The article speculates on her identity (local girl? summer romance?). In the photo she looks bedraggled and weak, and of course it was her body that did this, that ruined their perfect isolation. Tenderly, he had carried her back to the house, stuck her in bed, made her large mugs of herbal tea.
“Come on, I’m fine.”
“You’re not fine, you had a panic attack.”
The article goes on to talk about Orson’s fall feature, the alleged sparks between him and his costar. It turns her stomach. She hates that love is his trade; that he can produce it so easily for anyone.
She scrolls. The Orson Grey fan club is trying to identify her, posting all of the ridiculous things they would do to get him to rescue them.
i would turn into a giant trout if he would hold me like that
i would sell my voice to an octopus sea witch
full ophelia vibez
“Stop reading that,” he snaps. They look at each other gravely. He is growing long, ugly sideburns for a period piece he will start filming atthe end of fall. It’s uncanny; his face no longer quite the face she fell in love with. “Sorry,” he says. “But Vi, we need to be ahead of this.”
“What do you mean?”
“They’re going to be on the lookout. If we don’t control the story, they’re going to control it for us.”
“Well, what if we don’t give them anything to see?”
His face falls and this is the wrong suggestion.
“Come on, let’s do something nice,” she says, sitting up, touching his chest. It was her fault, and now it’s her responsibility to fix this, to reconjure the magic of the two of them, a world without judgment.
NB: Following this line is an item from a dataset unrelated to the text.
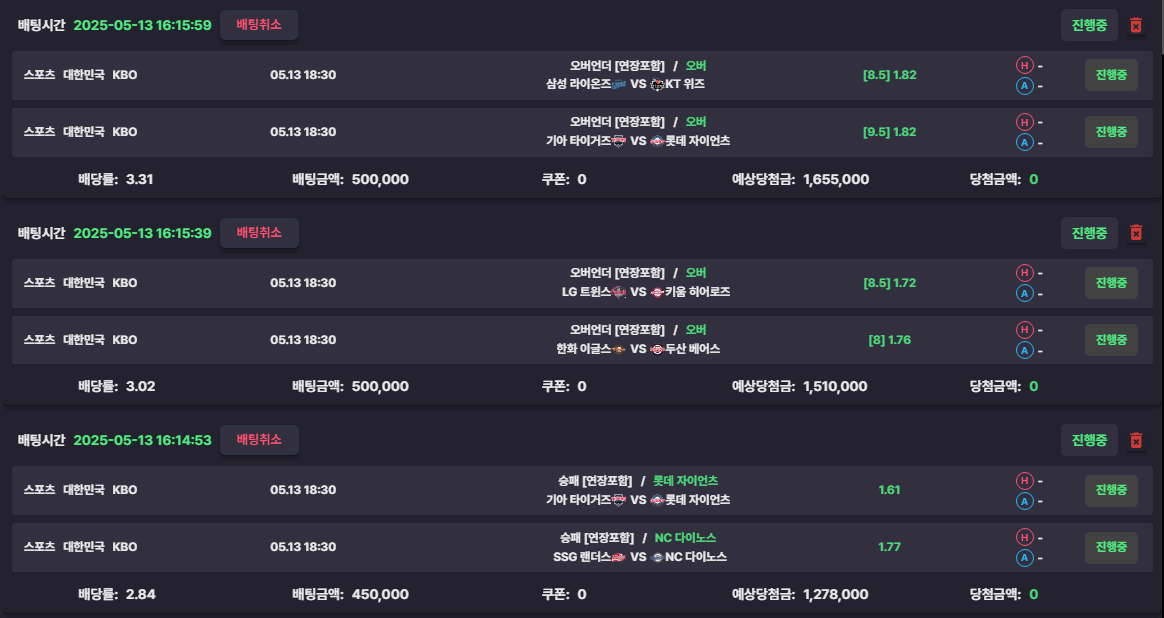This screenshot has height=618, width=1164.
Task: Click 진행중 status on SSG Landers vs NC Dinos row
Action: click(x=1111, y=547)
But they cannot go for a walk down Main Street. They cannot go to the beach or the ice cream shop.
“We could play some cards,” she suggests. “We could play some music.”
Orson places his head against the wall. “This was supposed to be about getting to know your places,” he says. “We could go up and talk to your family. If that’s the thing.”
“It’s not the thing.”
But it is. One of so many things.
“Look, I don’t know your dad. But I know he can be difficult.”
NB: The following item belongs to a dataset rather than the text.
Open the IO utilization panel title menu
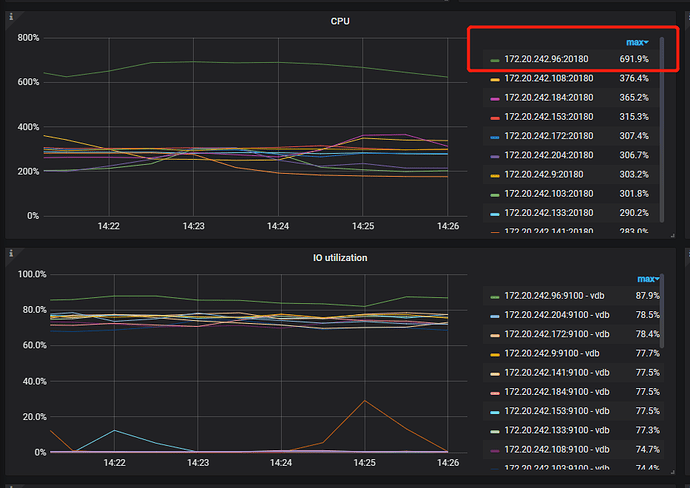690x488 pixels. click(x=341, y=257)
“No, you don’t know him,” she snaps. What is he trying to say? It’s unfair enough that he knows her mother—he cannot claim her father too.
“What I’m trying to say is, I don’t think it’s good for you. For us. All this hiding. I mean, it’s been wonderful, being a grinch with you. But you’ve got your whole life, Viola. I mean, you hardly see your friends. You hardly even run anymore. I feel like—I don’t know. I’m just worried.”
Outside, a robin is singing. Love, she has discovered, is entirely unlike film. In film, love is beset with external obstacles: good-looking rivals, warring families, natural disasters. Real love manufactures its own obstacles: needs, strains, arguments lost and unspoken. Orson taps his foot against the floor.
“You know,” he says, “when your mom was pregnant, she didn’t want to tell anyone at the studio.”
Viola sighs and gathers herself. Imagines her mother, hiding her. “God. Why?”
“She thought she’d get fired.”
“Wow. It’s a jungle out there.”
“It was mad. But she loved her work.”
“I mean, they were going to find out, obviously, eventually.”
“Don’t you think that sounds familiar?”
She has never welcomed the future. Too inevitable. Too full of endings. “Yeah,” she admits softly.